Following code will download the data from DoubleClick Search and upload into Google cloud Storage(in GAE). The file is not uploading completely, every file is uploading only 32MB. Actual file size is 4GB. Is there any way I can upload the larger files to Google cloud Storage from App Engine.
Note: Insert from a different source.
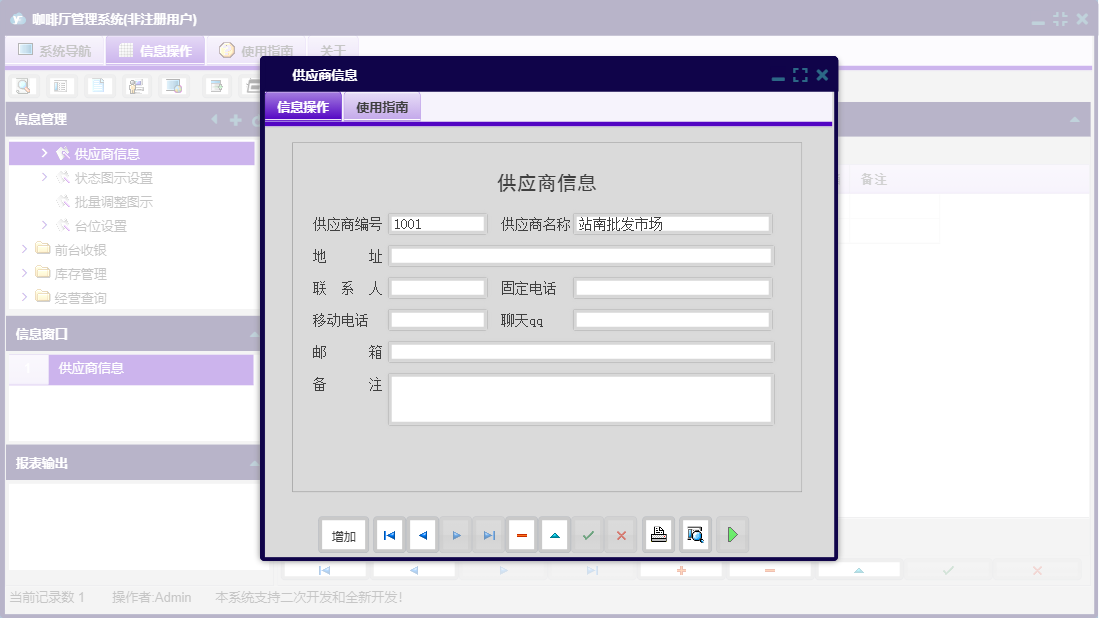Select the document search icon on toolbar
The height and width of the screenshot is (618, 1099).
22,86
Upload to Google Cloud Storage:

def _writeFilesinGCS(filename, data):
  ### Initializing Google cloud Storage Object
  print "In _writeFilesinGCS function"
  tmp_filenames_to_clean_up = []
  write_retry_params = _gcs.RetryParams(backoff_factor=1.1)
  gcs_file=_gcs.open(filename, 'w', content_type='text/plain',retry_params=write_retry_params)
  gcs_file.write(data)
  gcs_file.close()
  tmp_filenames_to_clean_up.append(filename)

Download the file:

    def download_files(service, report_run_id, report_fragment,loaddate,file_name,cfg):
      """Generate and print sample report.

  Args:
    service: An authorized Doublelcicksearch service.
    report_id: The ID DS has assigned to a report.
    report_fragment: The 0-based index of the file fragment from the files array.
  """
  bucket_name = cfg._gcsbucket
  bucket = '/' + bucket_name
  filename = bucket + '/' + file_name + "_MMA_" + report_fragment + "_" + loaddate + ".csv"
  print "Enter into download_files", report_run_id
  request = service.reports().getFile(reportId=report_run_id, reportFragment=report_fragment)
  _writeFilesinGCS(filename,request.execute())
  dsbqfuns._dsbqinsert(report_run_id,cfg,file_name,1)
user374374
  • 343
  • 3
  • 17
  • What does bigger files mean? How big is the file fragment represented by report_fragment? (side note: your GCS write needs to take that into account as well, currently fragments of the same file overwrite each-other) – Dan Cornilescu Jul 18 '17 at 16:46
  • Double click Search will split the file into multiple files and for each file they give one number that is called report_gragment .Each fragment ( File size ) is between 2GB to 4GB. – user374374 Jul 18 '17 at 17:02
  • Can you determine if the entire fragment (i.e. the result of `request.execute()`) makes it to your app? Asking as normally responses to outbound requests based on URL Fetch are limited to 32M, see [Quotas and limits](https://cloud.google.com/appengine/docs/standard/python/outbound-requests#quotas_and_limits) – Dan Cornilescu Jul 18 '17 at 17:15
  • How to handle this. My most of the requests are download form facebook, double click search or double click campaign manager or Adwords etc. Most of them are http requests and file size is definitely greater than 32MB. I need to run entire my script in App Engine. Is there any way I can download the entire data and upload into Google Cloud Storage. – user374374 Jul 18 '17 at 17:37
  • I don't think so - downloading the entire fragment data would then require 2-4GB of memory, which GAE instances don't have. You need to be able to fragment it in smaller pieces. – Dan Cornilescu Jul 18 '17 at 17:53
  • Related: https://stackoverflow.com/questions/45061496/automatically-retrieving-large-files-via-public-http-into-google-cloud-storage – Dan Cornilescu Jul 18 '17 at 17:55
  • Dan, I checked to split the data. The least I can split to 400MB for double click search. As I understand from docs or stackover flow is we can download this data from the App Engine. Need to run from either Compute Engine or some where. Am I right? – user374374 Jul 18 '17 at 18:24
  • Dan - Does the flexible environment also have same kind of limit.? – user374374 Jul 25 '17 at 15:57
  • Apparently not: `The response size is unlimited` from https://cloud.google.com/appengine/docs/flexible/python/how-requests-are-handled#response_limits. I'm not that familiar, tho, not using flex env. – Dan Cornilescu Jul 25 '17 at 16:32

0 Answers0